Most efficient way to DECODE multiple columns -- DB2


I am fairly new to DB2 (and SQL in general) and I am having trouble finding an efficient method to DECODE columns

Currently, the database has a number of tables most of which have a significant number of their columns as numbers, these numbers correspond to a table with the real values. We are talking 9,500 different values (e.g '502=yes' or '1413= Graduate Student')

In any situation, I would just do WHERE clause and show where they are equal, but since there are 20-30 columns that need to be decoded per table, I can't really do this (that I know of).

Is there a way to effectively just display the corresponding value from the other table?

Example:

SELECT TEST_ID, DECODE(TEST_STATUS, 5111, 'Approved, 5112, 'In Progress') TEST_STATUS
FROM TEST_TABLE

The above works fine.......but I manually look up the numbers and review them to build the statements. As I mentioned, some tables have 20-30 columns that would need this AND some need DECODE statements that would be 12-15 conditions.
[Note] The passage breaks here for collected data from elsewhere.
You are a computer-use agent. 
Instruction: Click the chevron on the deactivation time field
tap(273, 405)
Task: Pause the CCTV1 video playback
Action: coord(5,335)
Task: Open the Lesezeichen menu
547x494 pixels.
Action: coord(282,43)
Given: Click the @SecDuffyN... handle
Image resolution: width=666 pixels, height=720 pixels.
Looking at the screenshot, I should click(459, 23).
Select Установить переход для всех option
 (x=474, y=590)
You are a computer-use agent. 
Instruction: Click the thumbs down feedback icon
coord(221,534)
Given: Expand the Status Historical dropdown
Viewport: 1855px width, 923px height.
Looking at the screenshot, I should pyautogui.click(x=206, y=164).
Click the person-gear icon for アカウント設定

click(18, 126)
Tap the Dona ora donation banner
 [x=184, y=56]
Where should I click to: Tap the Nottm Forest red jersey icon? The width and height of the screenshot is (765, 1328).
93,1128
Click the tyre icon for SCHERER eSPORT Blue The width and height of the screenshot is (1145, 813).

Is there anything that would allow me to do something simpler like:

SELECT TEST_ID, DECODE(TEST_STATUS = *TableWithCodeValues*) TEST_STATUS
FROM TEST_TABLE

EDIT: Also, to be more clear, I know I can do a ton of INNER JOINS, but I wasn't sure if there was a more efficient way than that.


Solution

  • From a logical point of view, I would consider splitting the lookup table into several domain/dimension tables. Not sure if that is possible to do for you, so I'll leave that part.

    As mentioned in my comment I would stay away from using DECODE as described in your post. I would start by doing it as usual joins:

    SELECT a.TEST_STATUS
         , b.TEST_STATUS_DESCRIPTION
         , a.ANOTHER_STATUS
         , c.ANOTHER_STATUS_DESCRIPTION
         , ...
    FROM TEST_TABLE as a
    JOIN TEST_STATUS_TABLE as b
        ON a.TEST_STATUS = b.TEST_STATUS
    JOIN ANOTHER_STATUS_TABLE as c
        ON a.ANOTHER_STATUS = c.ANOTHER_STATUS
    JOIN ...
    

    If things are too slow there are a couple of things you can try:

    • Create a statistical view that can help determine cardinalities from the joins (may help the optimizer creating a better plan):

    https://www.ibm.com/support/knowledgecenter/sl/SSEPGG_9.7.0/com.ibm.db2.luw.admin.perf.doc/doc/c0021713.html

    • If your license admits you can experiment with Materialized Query Tables (MQT). Note that there is a penalty for modifications of the base tables, so if you have more of a OLTP workload, this is probably not a good idea:

    https://www.ibm.com/developerworks/data/library/techarticle/dm-0509melnyk/index.html

    A third option if your lookup table is fairly static is to cache the lookup table in the application. Read the TEST_TABLE from the database, and lookup descriptions in the application. Further improvements may be to add triggers that invalidate the cache when lookup table is modified.